Residual viremia (HIV-1 RNA) was measured by ultracentrifugation in 9 ml of plasma at 170,000 × g at 4°C for 30 min, followed by viral RNA extraction using the m2000sp Abbot RealTime HIV-1 (34) assay device and laboratory-defined software applications from the instrument. HIV-1 RNA copies in the low range were determined based on an in-house calibration curve set of standards (range, 10 to 103 absolute copies) (35), which had previously been validated using a standard HIV-1 DNA control from the WHO in the range of 0.5 to 128 copies per mL. The limit of detection was calculated relative to the plasma volume used in each sample (down to 0.5 HIV-1 RNA copies/mL when using 9 mL of plasma).

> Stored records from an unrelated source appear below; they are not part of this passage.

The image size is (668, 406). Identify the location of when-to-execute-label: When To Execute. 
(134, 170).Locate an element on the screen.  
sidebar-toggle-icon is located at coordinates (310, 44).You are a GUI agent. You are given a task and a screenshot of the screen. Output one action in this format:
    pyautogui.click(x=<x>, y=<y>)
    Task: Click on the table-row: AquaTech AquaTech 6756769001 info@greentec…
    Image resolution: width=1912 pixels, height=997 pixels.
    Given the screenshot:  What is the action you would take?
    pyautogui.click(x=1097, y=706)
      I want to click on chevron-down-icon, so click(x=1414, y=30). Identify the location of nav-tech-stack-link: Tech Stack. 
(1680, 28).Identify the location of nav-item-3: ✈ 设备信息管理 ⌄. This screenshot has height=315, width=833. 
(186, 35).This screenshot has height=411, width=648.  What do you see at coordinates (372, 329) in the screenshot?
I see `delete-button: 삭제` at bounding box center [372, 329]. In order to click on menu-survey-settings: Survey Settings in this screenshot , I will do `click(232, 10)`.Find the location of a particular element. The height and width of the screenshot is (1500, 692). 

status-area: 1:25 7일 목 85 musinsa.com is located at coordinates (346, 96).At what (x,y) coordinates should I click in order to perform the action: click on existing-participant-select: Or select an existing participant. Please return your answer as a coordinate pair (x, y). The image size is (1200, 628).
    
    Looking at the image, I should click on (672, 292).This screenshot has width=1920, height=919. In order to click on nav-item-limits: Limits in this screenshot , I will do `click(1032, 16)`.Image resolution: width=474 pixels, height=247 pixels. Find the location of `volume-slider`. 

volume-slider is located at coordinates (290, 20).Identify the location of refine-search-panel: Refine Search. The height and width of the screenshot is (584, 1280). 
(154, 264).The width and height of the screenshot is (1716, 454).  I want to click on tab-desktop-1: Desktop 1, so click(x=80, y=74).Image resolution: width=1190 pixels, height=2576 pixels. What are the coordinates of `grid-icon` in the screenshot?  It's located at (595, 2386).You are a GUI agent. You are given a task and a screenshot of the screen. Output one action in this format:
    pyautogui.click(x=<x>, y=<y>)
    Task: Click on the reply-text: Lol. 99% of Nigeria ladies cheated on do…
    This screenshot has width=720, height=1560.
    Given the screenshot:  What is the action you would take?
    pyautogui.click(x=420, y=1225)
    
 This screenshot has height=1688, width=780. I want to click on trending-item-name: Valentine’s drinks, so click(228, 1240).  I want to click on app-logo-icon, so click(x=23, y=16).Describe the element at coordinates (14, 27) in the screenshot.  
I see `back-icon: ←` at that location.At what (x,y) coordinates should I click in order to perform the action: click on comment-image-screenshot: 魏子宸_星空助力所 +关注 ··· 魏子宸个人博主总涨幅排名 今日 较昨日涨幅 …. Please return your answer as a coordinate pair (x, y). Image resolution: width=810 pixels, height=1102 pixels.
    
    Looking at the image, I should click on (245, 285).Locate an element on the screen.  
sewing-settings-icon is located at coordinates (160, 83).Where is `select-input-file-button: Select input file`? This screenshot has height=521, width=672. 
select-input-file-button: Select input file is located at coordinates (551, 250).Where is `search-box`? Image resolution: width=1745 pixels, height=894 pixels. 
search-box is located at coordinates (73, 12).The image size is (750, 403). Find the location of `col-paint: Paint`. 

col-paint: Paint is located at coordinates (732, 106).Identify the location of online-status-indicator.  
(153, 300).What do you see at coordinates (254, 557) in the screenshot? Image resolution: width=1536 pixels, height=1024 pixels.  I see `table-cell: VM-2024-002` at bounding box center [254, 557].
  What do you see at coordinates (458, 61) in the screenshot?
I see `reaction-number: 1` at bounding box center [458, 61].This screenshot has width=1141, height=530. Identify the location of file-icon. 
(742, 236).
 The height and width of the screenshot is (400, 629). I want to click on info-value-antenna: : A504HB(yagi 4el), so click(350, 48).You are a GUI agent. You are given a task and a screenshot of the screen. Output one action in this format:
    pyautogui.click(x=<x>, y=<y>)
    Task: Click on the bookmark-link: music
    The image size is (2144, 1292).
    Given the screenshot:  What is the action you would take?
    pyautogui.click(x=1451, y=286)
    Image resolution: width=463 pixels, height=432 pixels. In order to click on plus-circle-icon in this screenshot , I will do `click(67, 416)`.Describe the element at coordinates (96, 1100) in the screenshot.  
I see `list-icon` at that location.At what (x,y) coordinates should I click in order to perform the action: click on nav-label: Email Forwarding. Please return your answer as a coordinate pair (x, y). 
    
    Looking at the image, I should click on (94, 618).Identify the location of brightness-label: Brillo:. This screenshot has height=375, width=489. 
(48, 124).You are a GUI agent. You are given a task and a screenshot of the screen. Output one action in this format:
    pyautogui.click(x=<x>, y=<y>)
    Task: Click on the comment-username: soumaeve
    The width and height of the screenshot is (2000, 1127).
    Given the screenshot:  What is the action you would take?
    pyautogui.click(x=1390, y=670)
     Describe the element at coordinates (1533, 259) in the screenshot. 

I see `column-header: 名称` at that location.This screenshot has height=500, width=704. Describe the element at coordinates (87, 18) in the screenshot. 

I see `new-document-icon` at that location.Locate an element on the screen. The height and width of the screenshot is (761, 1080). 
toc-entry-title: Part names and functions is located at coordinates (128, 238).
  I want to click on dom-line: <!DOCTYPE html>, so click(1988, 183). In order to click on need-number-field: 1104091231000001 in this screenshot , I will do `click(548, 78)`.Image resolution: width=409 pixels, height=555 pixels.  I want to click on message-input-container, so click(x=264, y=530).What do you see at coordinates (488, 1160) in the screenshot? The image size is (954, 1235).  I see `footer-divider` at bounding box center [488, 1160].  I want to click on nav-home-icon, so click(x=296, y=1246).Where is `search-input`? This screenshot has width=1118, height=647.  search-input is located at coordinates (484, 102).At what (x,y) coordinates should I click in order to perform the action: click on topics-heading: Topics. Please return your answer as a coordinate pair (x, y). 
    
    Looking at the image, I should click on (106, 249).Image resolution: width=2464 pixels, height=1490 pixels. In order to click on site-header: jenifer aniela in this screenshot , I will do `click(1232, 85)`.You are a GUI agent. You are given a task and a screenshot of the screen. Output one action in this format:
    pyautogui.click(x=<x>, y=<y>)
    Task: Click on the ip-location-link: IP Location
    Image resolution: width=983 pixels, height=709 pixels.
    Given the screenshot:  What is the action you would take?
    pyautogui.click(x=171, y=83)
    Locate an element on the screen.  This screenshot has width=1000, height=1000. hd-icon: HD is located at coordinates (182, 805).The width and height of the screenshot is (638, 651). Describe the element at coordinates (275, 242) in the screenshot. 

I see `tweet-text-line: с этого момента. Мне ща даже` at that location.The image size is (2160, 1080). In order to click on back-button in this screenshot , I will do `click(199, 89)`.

Cytokine and chemokine plasma levels.

Concentrations of the cytokines and chemokines IFN-γ, IL-12p70, IL-17a/CTLA8, IL-1b, IL-2, IL-7, IP10/CXCL10, MCP1/CCL2, MIP1β/CCL4, and TNF were quantified in 25 μL of plasma using a bead-based multiplex immunoassay (Milliplex; Merck Millipore) according to the manufacturer’s recommendations. Measurements were performed using a Luminex 100 instrument (Luminex Corp.) and analyzed using a standard curve for each cytokine.

Statistical analysis.

Data are summarized as box and whisker plots indicating the median, interquartile range, and minimum and maximum values. Spearman correlation coefficients were calculated to analyze correlations between study variables. Differences were tested for statistical significance using the Wilcoxon rank sum test or Friedman’s test followed by the Benjamini-Hochberg false-discovery rate adjustment for multiple comparisons. The analyses were performed with R (v3.4) and GraphPad (v8.4).